INSTRUCTIONS FOR THE TASK ▸ Exactly the lines from the one holding "The image size is (775, 367)." through the last line of the listing below must appear in the answer, and no pictures.

RECORDS ▸

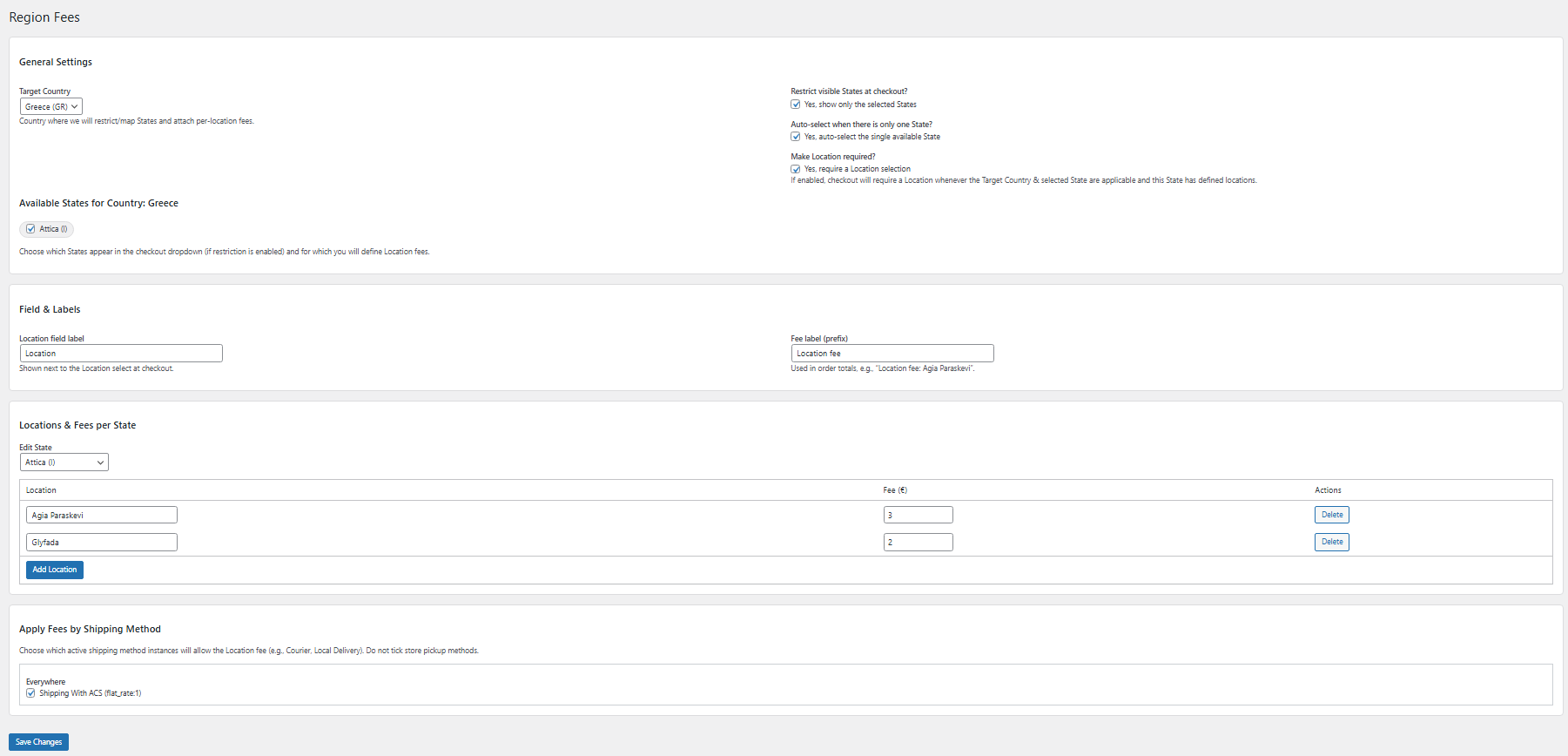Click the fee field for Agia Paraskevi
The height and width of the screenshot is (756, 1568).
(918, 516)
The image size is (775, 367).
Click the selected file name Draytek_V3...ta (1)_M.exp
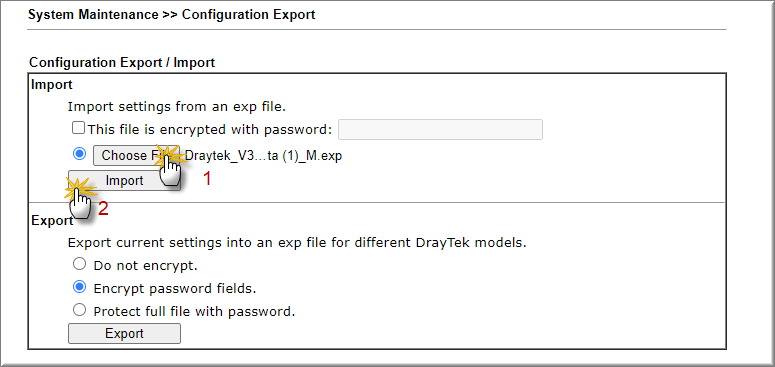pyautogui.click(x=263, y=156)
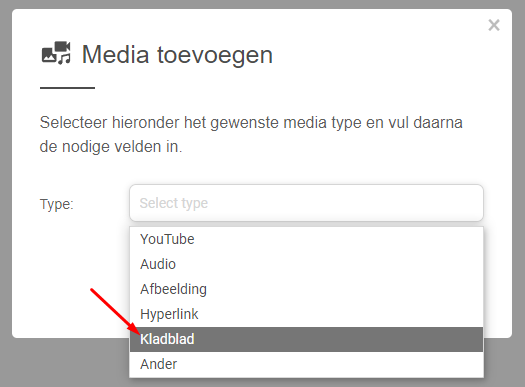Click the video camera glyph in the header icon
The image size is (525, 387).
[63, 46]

OUTPUT OF THE EXERCISE ▸
The image size is (775, 367).
Click the selected file name Draytek_V3...ta (1)_M.exp
pyautogui.click(x=263, y=156)
Click the video camera glyph in the header icon
The image size is (525, 387).
[63, 46]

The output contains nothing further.